Он спрятал тетрадку в ящик стола. Там лежал номер иллюстрированного журнала, тот самый, который теперь для него был единственным воспоминанием о фрекен Дженни, навсегда ушедшей из его жизни. «Ведь смешно подумать: кроме „Mahlzeit“ и „Guten Abend“[128] я ей, кажется, не сказал ни одного слова. Но я был по-настоящему в нее влюблен и, как мальчишка, бегал по ее коридору нарочно для того, чтобы ее встретить и сказать ей этот самый «Guten Abend»… И это несмотря на Мусю, несмотря на Елену… И все это разное, и все это совмещается, а сам я просто глупый резонер: не живу, а так, смотрю, как живут другие, и зачем-то копаюсь в себе…» Витя вздохнул и стал перелистывать в десятый раз журнал. Читать в нем было собственно нечего. Во всех видах, за работой, на прогулке, в кругу семьи изображались деятели Веймарского Национального Собрания с сосредоточенными, вдохновенными лицами. Особенно вдохновенные лица были у депутаток-социалисток. Троцкий принимал рапорт царского генерала, перешедшего на сторону коммунистической революции. У Троцкого и у генерала тоже были лица сосредоточенные и вдохновенные (хоть несколько по-иному — в их глазах сверкал фанатизм ). На Мюнхенской Promenadenstrasse, на месте недавнего убийства Курта Эйснера, стоял в венке его портрет. Несмотря на дождь, офицер с обнаженной шпагой нес у портрета почетный караул. По сторонам, с раскрытыми зонтиками, толпились люди, и у всех у них также были преображенные лица. В этой насыщенной литературой стране шла игра в Шпильгагена, — с непривычки занятная и по непривычке трудная игра в свободу и в беспорядок.

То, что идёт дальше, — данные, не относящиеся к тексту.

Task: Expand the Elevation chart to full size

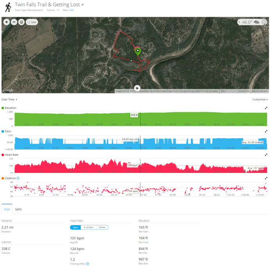Action: [x=266, y=108]
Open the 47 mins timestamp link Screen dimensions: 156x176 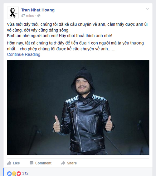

Витя заглянул и в объявления: вдруг попадется подходящая работа? Владелец большого галантерейного магазина сообщал о кончине служащего. «Für mich war er ein geschätzer Mitarbeiter, der in 23 jahrigem Wirken sich durch Pflichttreu und edlen Charakter ausgezeichnet hatte, so daß ich ihn mit der Leitung meiner Kinderwäsche-Abteilung betraute…»[129] Доктор философии искал для своего друга: «Dr., Vierziger, erstklass. Charakter, außerordentlich gebildet, jetzt im höheren Staatsdienst»[130], подходящей невесты, «von heiterem Temperament, liebevollem Wesen, tiefe Herzenbild., Mitte 30 bis Anfang 40, mit entspr. Vermögen. Witwe ohne Kinder angenehm. Ev. Einheirat in gr. Unternehmen…»[131] — друг доктора ничего не должен был обо всем этом знать. Объявлений о службе для молодого иностранца, не имеющего ни первоклассного характера, ни необычайного образования, ни веселого темперамента, ни сердечной глубины, ни приличного состояния, в журнале не было. Очень много было объявлений о балах и дансингах, — Германия танцевала день и ночь. Витю заийтересовали какие-то caviar-girls[132], — что бы это такое могло быть? — и объявленный большой приз «за самые красивые ножки Берлина».